What is needed -> Line by line, restate the material word for word, omitting any image.

[Information Boundary: Start]

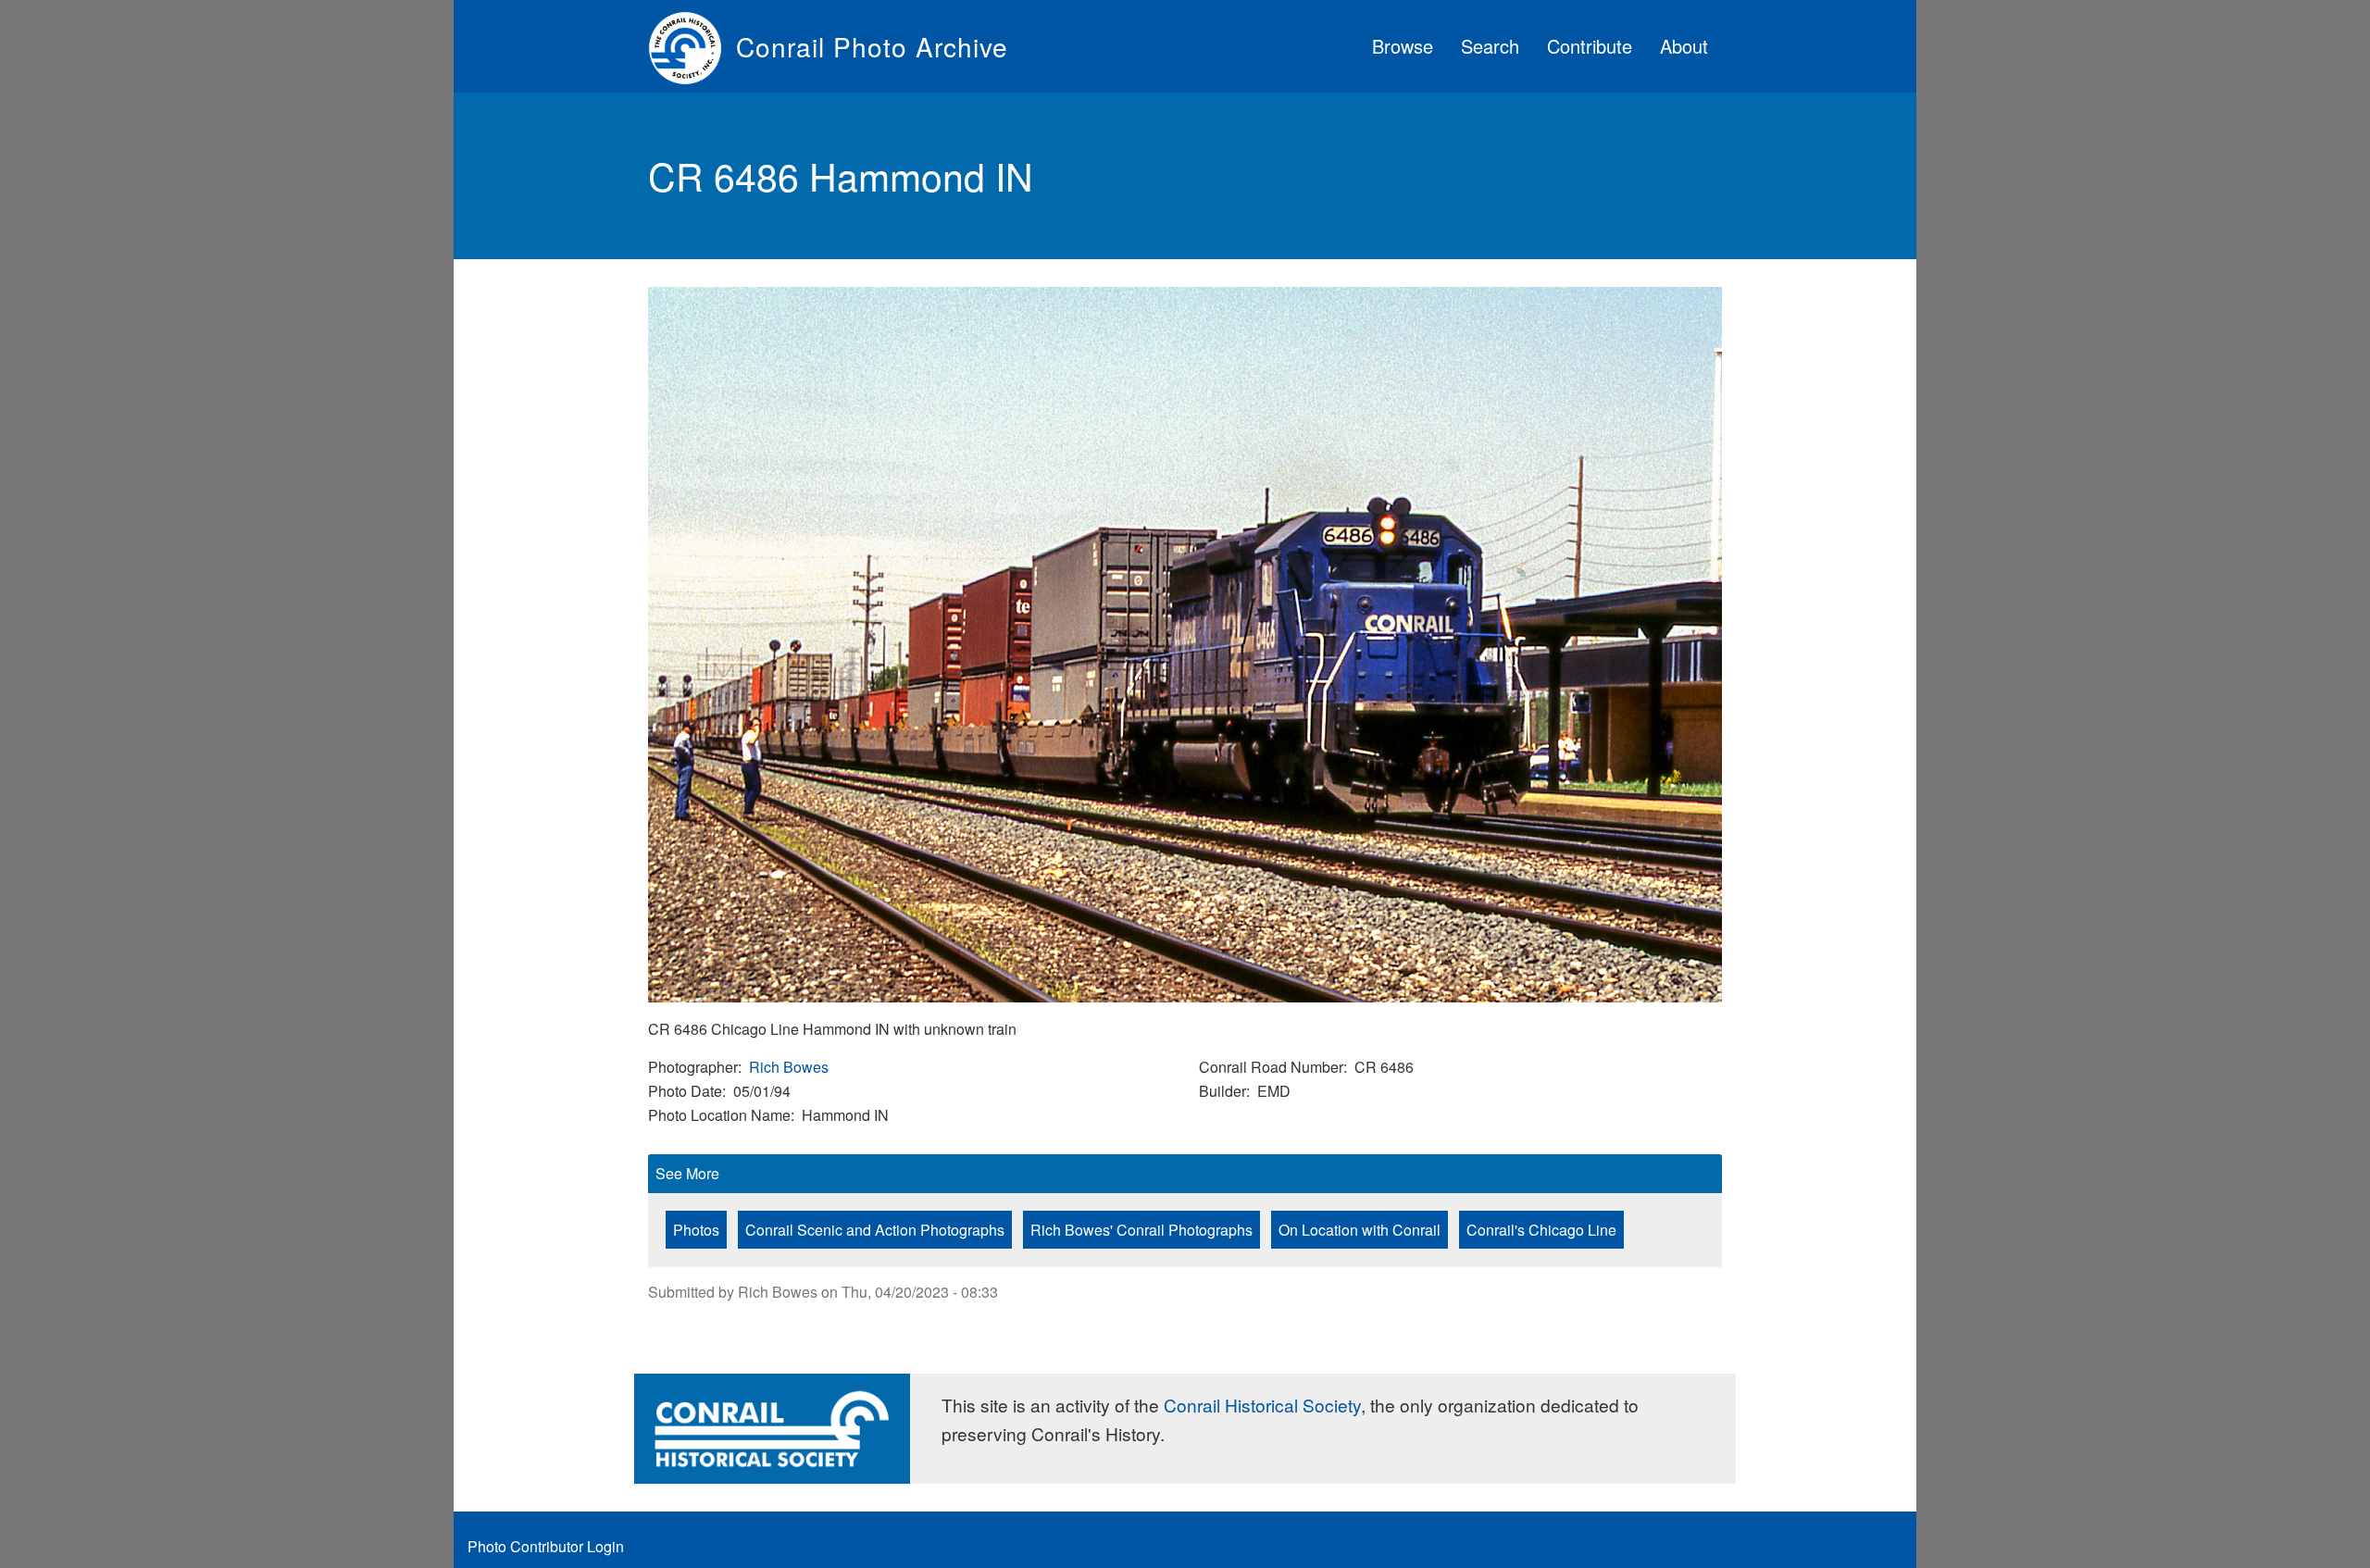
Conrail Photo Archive (872, 46)
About (1684, 45)
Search (1490, 45)
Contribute (1589, 45)
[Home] (692, 46)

[Information Boundary: End]

Finished task ->
Conrail Photo Archive (872, 46)
About (1684, 45)
Search (1490, 45)
Contribute (1589, 45)
[Home] (692, 46)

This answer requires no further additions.